───── Raw records ─────

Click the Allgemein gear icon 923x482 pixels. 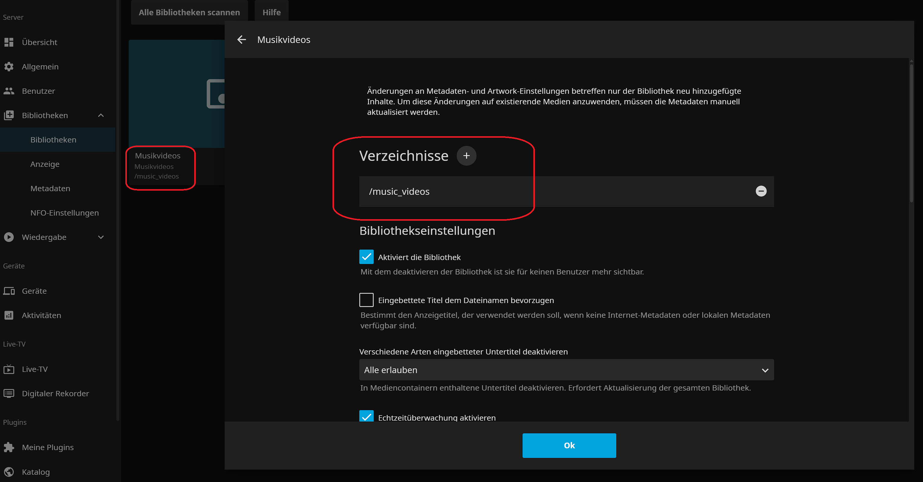[9, 67]

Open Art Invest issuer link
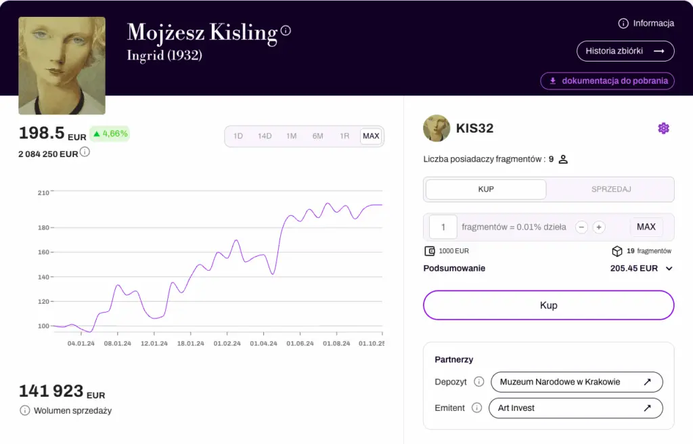576,408
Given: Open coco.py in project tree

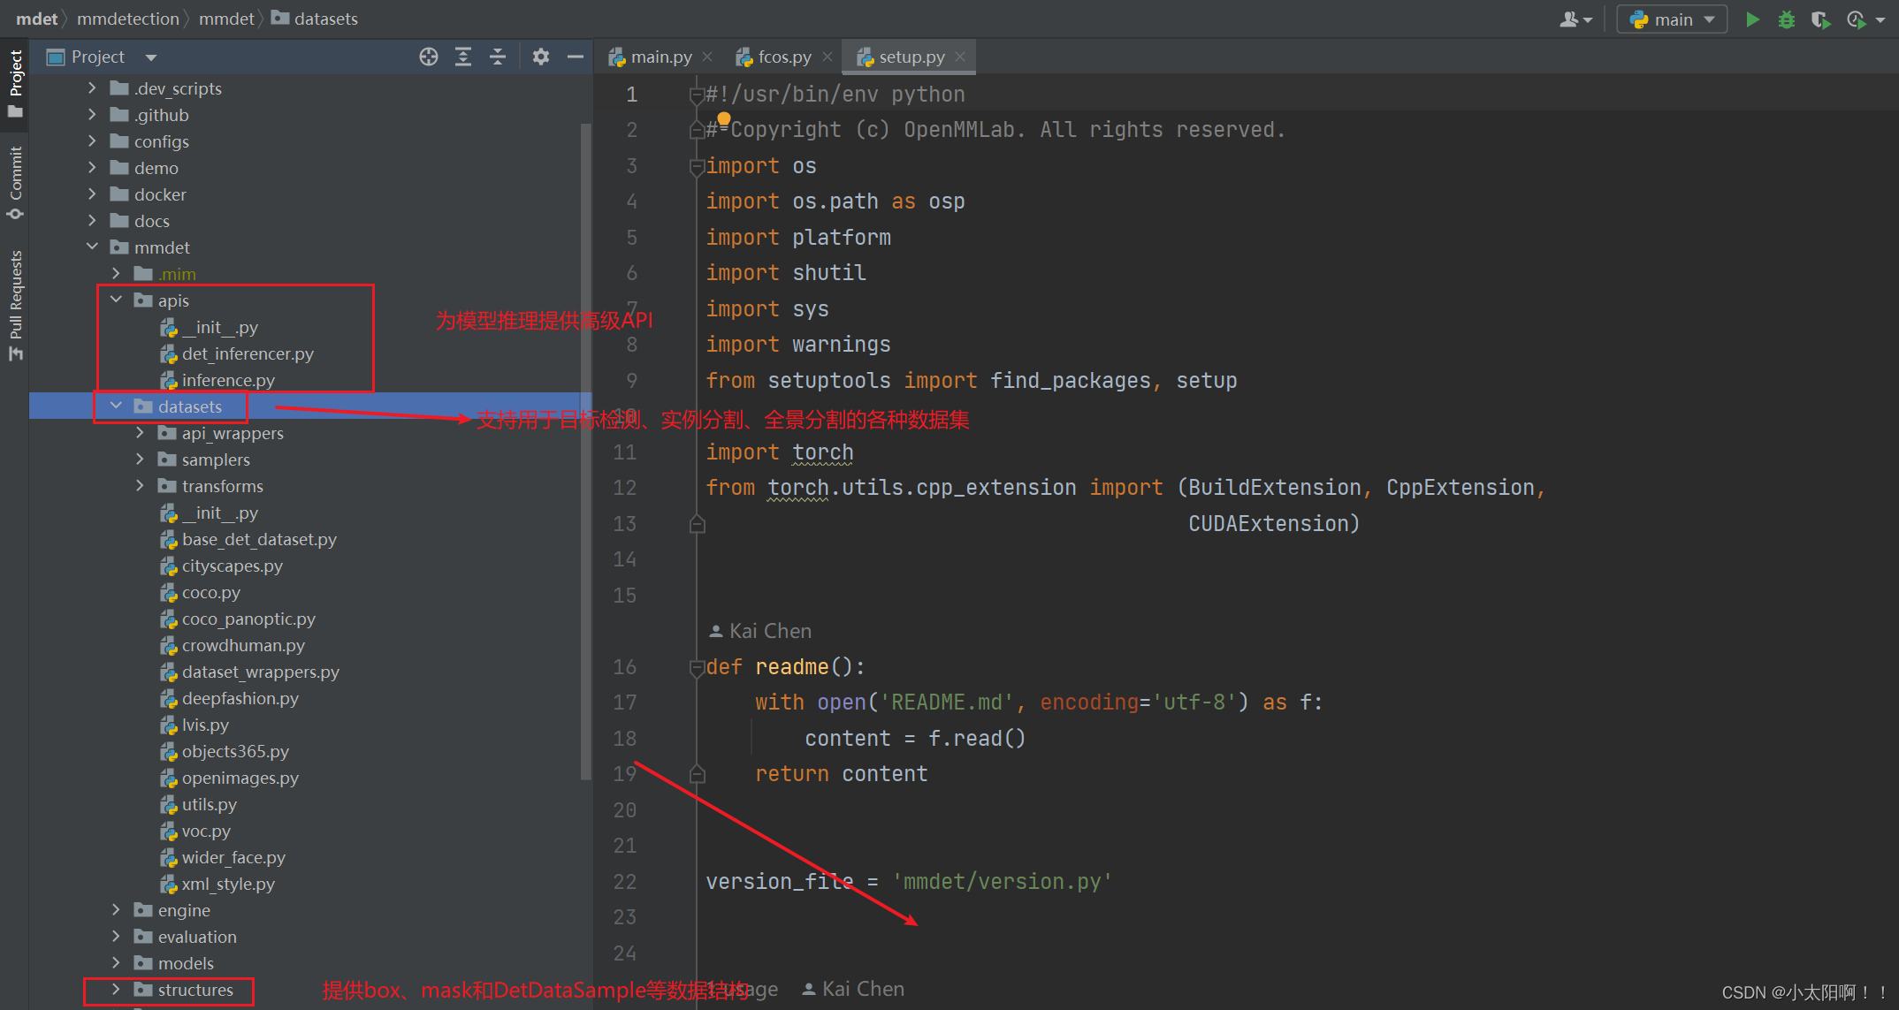Looking at the screenshot, I should [x=210, y=592].
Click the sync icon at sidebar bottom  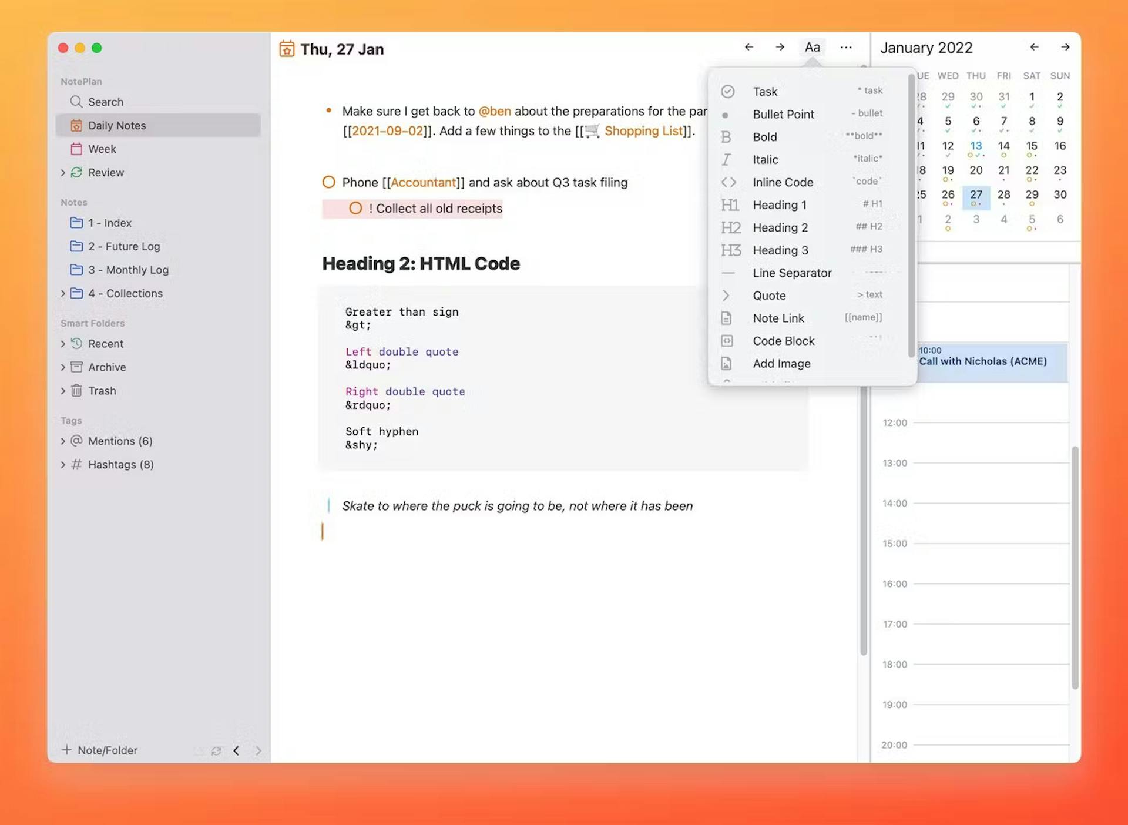coord(216,751)
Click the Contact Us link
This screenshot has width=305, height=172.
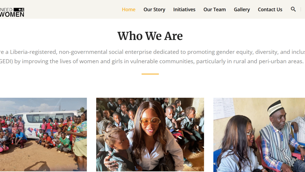[270, 10]
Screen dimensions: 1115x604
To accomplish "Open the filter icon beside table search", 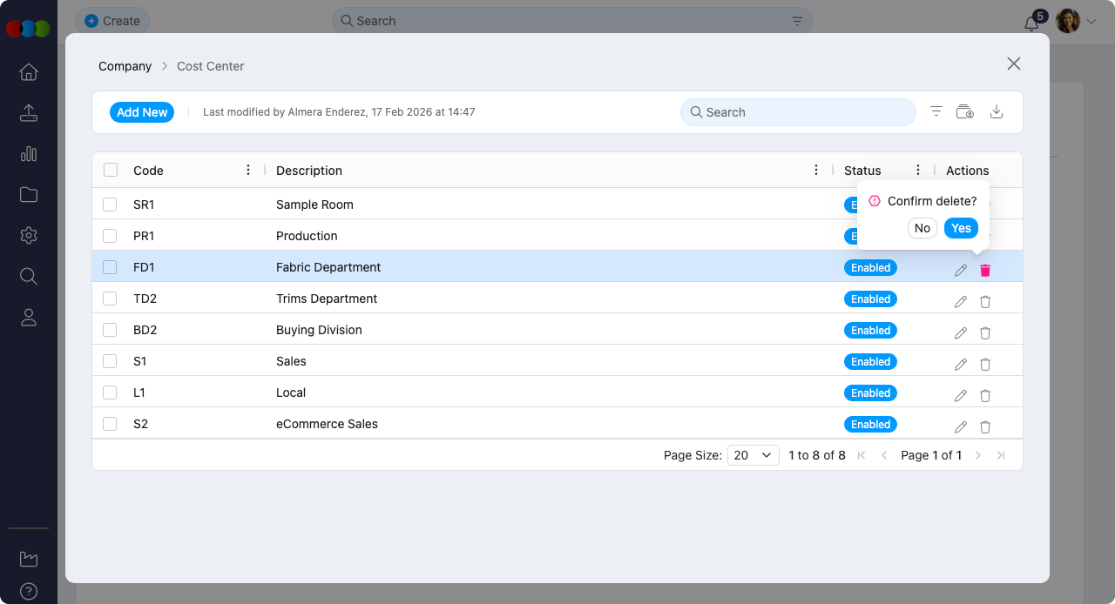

─────

Rewrite everything from the line containing "Click the Contact Us link" down to the end of the listing, changing "Contact Us" to "Help Center" and keeping every other word the same. Leave the pictures out of your answer.

Answer to this task.
Click the Help Center link
This screenshot has width=305, height=172.
[270, 10]
Screen dimensions: 1115x604
To accomplish "Open the filter icon beside table search", 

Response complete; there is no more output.